The act and process of sorrowing for a death.
The act and process of sorrowing for a death — and its outward signs and customary period.
The outward, social, processual member: where grief and sorrow name the inward feeling, mourning names its expression, observance, and conventions (the act of grieving, the signs like black dress, the defined period — “in mourning,” “national mourning”). The most culturally and ritually loaded term, tied to public observance. Cue: you are “in mourning for” someone; you don't “feel a mourning.” It presupposes a death.
The act of sorrowing; the inner experience and process of grieving a loss.
Distinct from grief (the felt emotion): mourning is its expression and process.
The outward signs and customary period of grief — black dress, armbands, a set mourning period.
The “customary dress” sense dates to the 1650s; the formal mourning period is a social institution.
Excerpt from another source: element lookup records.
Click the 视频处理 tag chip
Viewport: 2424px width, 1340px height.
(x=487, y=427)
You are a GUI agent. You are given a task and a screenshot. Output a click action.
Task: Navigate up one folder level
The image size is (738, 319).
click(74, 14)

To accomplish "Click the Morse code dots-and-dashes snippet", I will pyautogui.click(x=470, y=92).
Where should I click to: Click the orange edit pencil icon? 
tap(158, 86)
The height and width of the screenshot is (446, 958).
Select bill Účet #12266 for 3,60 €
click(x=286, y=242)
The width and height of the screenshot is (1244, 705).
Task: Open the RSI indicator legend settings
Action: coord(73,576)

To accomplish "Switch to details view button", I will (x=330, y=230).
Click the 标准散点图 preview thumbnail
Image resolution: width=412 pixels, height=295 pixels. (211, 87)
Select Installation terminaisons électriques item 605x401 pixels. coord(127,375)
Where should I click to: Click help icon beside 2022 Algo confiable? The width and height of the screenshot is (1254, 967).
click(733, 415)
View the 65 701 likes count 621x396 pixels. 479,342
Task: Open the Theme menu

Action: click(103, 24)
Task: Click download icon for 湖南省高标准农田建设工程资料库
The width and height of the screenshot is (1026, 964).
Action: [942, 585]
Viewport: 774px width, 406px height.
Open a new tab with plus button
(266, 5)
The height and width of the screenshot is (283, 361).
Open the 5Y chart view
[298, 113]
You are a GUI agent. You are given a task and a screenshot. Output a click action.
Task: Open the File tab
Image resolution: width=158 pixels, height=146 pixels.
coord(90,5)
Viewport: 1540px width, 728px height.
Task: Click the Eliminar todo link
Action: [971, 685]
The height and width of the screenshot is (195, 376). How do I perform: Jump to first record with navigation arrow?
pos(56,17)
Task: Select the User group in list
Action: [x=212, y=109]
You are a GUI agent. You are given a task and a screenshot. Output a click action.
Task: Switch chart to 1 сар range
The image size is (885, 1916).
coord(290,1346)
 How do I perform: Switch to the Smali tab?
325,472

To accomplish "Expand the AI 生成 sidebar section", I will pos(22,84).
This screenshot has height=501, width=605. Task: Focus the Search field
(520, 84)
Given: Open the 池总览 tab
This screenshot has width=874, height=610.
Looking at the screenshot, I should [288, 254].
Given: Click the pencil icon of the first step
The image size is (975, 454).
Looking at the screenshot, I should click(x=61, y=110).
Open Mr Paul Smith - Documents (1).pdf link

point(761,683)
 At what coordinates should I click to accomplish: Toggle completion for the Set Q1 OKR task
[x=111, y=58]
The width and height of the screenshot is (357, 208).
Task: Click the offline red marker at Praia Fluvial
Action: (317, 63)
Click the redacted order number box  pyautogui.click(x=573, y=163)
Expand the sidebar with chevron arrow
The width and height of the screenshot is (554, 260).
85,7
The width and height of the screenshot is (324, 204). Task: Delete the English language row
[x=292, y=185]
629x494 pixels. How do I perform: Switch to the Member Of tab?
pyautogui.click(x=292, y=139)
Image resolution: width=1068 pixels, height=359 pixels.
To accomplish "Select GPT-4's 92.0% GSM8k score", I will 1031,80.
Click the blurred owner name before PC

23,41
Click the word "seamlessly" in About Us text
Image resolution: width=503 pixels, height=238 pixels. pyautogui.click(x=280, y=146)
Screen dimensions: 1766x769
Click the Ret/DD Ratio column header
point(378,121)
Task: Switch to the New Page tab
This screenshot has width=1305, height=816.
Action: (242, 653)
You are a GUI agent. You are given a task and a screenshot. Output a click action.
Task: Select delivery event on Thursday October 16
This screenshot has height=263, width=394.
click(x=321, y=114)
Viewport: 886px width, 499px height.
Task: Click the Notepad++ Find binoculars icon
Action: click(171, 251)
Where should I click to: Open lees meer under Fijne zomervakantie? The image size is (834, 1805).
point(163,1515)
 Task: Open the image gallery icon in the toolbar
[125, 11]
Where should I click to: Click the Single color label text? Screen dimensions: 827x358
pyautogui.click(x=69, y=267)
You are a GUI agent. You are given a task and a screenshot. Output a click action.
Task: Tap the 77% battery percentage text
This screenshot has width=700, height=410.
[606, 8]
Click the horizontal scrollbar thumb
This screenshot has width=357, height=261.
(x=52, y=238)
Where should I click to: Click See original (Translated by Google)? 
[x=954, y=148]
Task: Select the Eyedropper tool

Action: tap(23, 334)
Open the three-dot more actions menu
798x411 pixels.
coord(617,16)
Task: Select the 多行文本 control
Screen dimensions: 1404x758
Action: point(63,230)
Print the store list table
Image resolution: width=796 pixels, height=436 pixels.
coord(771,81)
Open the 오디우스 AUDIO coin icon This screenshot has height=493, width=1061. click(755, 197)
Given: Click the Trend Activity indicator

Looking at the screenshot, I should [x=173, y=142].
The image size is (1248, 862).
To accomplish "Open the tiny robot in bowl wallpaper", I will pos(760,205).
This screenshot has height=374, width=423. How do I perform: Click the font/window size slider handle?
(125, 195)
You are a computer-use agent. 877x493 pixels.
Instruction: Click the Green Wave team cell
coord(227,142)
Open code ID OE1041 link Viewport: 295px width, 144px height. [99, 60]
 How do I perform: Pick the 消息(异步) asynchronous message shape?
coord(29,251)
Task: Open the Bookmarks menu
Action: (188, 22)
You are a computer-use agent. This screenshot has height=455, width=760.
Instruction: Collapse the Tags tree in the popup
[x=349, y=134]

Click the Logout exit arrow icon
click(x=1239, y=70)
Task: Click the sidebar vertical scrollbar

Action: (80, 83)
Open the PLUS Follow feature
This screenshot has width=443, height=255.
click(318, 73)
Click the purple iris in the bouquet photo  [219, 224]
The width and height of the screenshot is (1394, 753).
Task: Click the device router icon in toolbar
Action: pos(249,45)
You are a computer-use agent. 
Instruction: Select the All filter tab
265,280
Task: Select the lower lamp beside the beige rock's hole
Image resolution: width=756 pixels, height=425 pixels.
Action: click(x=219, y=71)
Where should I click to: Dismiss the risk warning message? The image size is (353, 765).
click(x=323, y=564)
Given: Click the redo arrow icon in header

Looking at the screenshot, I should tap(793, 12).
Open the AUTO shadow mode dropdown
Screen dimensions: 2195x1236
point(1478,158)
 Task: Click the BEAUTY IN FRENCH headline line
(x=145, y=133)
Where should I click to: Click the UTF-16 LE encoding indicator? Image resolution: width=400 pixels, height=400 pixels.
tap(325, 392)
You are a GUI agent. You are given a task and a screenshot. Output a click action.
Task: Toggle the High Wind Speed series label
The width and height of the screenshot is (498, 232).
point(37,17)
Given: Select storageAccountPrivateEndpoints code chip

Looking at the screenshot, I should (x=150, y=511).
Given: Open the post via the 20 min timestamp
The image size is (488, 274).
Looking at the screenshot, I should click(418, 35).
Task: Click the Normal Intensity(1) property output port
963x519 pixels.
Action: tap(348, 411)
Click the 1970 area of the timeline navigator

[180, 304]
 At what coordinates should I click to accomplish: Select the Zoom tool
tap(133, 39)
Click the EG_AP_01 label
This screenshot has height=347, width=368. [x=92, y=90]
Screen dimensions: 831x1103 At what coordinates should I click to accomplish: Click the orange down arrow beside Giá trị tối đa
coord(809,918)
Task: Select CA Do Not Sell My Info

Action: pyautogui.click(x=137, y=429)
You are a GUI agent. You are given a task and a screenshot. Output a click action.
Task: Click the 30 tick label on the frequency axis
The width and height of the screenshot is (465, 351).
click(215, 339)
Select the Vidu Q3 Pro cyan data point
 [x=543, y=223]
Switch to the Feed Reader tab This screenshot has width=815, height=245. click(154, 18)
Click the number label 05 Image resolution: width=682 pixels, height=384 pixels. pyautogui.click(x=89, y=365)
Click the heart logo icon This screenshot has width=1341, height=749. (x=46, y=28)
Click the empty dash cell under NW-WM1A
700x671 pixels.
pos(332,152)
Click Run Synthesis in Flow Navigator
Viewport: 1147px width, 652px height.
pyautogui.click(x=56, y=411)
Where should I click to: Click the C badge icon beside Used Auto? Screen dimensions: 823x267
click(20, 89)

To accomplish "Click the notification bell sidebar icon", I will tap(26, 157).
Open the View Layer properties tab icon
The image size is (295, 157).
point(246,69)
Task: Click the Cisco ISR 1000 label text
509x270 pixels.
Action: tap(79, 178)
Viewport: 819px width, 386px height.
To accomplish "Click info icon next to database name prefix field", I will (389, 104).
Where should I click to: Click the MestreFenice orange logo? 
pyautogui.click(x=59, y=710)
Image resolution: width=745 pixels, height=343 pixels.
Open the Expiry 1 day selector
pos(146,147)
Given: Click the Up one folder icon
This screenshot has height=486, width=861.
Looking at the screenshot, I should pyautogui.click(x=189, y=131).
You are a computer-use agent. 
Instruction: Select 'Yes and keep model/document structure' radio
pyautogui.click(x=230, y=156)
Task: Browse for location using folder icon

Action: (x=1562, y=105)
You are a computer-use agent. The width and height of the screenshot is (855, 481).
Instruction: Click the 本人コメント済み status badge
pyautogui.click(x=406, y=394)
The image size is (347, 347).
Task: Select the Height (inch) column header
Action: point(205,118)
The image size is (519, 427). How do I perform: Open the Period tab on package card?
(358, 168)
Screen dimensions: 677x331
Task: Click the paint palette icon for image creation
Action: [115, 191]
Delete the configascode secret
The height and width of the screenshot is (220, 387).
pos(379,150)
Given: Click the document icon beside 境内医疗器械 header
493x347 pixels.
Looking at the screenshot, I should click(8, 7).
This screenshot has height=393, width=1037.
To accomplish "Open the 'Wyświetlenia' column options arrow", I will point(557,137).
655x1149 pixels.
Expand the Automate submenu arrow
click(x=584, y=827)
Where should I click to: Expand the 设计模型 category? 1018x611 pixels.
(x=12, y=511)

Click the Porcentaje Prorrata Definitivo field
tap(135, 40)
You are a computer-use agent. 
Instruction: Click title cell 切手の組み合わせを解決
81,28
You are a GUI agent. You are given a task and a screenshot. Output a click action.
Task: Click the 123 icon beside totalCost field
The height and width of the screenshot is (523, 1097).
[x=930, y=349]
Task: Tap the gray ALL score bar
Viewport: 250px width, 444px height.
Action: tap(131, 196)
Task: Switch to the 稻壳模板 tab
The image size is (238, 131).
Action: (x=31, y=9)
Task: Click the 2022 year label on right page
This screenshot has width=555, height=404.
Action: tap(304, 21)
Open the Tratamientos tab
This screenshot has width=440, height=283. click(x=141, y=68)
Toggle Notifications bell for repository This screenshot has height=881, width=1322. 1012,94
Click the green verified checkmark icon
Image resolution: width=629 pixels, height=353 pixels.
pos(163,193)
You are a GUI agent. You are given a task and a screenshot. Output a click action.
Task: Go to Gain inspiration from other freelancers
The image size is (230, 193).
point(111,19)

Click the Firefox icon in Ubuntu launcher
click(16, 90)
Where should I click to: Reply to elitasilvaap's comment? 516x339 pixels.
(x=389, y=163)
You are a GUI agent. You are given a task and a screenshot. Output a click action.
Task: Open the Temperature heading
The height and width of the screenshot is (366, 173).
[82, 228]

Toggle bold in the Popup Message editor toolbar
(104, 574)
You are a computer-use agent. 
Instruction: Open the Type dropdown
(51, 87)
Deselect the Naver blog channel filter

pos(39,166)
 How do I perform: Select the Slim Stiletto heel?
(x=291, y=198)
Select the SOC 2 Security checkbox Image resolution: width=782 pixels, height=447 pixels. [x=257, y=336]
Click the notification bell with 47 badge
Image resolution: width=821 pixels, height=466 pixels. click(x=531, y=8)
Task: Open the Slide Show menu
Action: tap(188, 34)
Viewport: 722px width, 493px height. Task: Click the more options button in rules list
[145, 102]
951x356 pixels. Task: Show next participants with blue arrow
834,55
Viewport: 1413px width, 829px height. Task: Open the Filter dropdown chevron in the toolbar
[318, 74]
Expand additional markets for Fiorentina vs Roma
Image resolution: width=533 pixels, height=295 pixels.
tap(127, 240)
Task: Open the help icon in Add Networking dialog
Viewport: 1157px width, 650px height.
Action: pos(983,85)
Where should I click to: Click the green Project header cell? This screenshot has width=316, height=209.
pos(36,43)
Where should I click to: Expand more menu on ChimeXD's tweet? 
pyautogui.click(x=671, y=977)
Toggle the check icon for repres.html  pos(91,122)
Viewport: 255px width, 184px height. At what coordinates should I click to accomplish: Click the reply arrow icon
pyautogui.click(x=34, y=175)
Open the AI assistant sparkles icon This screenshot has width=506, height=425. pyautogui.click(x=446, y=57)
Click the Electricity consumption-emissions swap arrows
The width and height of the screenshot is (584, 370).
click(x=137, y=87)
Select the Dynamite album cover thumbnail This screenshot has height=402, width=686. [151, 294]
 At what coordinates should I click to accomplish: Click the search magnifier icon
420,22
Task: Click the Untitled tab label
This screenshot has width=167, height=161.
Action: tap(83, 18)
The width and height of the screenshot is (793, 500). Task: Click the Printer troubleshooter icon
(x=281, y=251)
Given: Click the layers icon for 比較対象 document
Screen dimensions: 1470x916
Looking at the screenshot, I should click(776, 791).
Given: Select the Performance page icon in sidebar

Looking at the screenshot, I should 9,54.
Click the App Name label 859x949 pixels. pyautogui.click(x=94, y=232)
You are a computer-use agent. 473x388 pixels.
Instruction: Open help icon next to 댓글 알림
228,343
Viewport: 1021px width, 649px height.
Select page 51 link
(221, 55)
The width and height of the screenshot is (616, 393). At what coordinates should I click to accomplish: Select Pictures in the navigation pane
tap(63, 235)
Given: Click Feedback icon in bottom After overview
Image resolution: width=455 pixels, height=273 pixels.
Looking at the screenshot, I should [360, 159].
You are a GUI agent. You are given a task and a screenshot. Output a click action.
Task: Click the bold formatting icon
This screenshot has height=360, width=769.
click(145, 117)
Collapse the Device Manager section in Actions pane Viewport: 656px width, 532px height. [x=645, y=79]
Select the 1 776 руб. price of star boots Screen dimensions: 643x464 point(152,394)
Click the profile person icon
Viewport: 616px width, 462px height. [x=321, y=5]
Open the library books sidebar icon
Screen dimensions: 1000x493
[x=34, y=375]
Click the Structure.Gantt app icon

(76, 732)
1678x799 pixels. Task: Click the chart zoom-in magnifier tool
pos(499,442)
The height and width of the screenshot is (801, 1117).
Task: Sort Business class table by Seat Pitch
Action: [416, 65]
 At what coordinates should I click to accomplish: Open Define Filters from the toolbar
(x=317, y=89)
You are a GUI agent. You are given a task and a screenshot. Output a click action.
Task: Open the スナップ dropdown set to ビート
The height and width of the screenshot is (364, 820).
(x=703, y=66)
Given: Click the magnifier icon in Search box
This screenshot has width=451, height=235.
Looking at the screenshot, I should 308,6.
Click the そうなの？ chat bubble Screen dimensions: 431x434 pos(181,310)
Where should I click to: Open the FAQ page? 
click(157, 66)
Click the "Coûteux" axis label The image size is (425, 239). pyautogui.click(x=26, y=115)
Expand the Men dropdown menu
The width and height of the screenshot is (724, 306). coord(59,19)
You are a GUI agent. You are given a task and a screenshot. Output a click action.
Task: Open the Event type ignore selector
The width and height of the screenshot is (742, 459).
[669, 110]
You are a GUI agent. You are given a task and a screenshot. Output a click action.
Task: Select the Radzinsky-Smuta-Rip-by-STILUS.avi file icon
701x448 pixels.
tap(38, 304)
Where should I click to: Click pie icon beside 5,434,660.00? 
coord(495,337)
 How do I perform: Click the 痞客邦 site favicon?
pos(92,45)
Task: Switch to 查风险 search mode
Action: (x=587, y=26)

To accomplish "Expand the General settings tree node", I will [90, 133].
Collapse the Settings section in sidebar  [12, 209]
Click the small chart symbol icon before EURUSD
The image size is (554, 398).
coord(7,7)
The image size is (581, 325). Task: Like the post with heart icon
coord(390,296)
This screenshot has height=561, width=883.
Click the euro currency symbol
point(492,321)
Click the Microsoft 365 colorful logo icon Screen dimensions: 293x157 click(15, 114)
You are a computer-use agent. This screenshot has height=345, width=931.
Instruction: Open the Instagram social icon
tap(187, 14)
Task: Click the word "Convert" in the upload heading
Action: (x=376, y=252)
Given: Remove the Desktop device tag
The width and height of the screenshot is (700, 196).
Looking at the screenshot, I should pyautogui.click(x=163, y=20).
Old English murnung “complaint, grief, act of lamenting,” from mourn (Old English murnan “to feel or express sorrow; be anxious”), from Proto-Germanic *murnan “to remember sorrowfully,” probably from PIE *(s)mer- “to remember” (or *mer- “to die, wither”).
Developed from general “expression of grief” toward the social/ritual senses: the outward-sign sense (“customary dress”) from the 1650s, and the “display the conventional appearance of grieving for a period” sense from the 1520s. No reliable recent-generation shift.